▸ **PROBLEM TO WORK ON**:
Exactly as they appear below, repeat the lines from the one with "Viewport: 974px width, 548px height." through the one with "Open the end", and no others.

Saved data entries
========================================================================

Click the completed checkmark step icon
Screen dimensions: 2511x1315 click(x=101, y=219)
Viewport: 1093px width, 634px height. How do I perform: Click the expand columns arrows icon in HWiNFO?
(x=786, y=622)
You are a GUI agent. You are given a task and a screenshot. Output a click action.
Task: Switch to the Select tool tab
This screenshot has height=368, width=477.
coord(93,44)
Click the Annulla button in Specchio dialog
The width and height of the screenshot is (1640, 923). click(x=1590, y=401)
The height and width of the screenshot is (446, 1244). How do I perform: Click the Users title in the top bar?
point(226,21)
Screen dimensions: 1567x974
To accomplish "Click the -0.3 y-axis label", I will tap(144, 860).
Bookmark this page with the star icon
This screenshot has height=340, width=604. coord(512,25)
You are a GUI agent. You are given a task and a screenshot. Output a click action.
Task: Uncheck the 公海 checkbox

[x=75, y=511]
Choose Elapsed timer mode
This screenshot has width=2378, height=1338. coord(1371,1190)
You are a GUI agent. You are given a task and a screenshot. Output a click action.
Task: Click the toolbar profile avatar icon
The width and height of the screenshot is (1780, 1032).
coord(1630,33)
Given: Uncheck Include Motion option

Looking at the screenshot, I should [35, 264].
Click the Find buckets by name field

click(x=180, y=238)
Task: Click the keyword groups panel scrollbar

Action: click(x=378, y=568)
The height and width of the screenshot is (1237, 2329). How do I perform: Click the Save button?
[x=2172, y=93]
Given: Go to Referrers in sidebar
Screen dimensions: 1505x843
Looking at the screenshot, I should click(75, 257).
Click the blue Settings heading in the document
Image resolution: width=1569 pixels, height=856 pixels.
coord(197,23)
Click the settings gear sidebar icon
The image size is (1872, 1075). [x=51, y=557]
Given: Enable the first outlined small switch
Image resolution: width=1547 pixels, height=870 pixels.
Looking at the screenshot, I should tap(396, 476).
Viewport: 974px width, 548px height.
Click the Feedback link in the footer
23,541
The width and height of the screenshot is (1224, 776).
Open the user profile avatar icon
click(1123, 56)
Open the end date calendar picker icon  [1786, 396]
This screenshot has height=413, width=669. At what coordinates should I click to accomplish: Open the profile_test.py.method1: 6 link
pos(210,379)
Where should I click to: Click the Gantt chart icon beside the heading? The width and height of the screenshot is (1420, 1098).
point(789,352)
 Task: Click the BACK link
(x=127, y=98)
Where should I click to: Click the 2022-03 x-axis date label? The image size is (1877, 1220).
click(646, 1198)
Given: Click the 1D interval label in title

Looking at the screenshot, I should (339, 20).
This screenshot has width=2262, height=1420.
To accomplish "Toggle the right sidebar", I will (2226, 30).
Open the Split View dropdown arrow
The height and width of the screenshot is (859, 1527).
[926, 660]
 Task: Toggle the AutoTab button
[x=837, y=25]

========================================================================

▸ **TASK SOLUTION**:
Viewport: 974px width, 548px height.
Click the Feedback link in the footer
23,541
The width and height of the screenshot is (1224, 776).
Open the user profile avatar icon
click(1123, 56)
Open the end date calendar picker icon  [1786, 396]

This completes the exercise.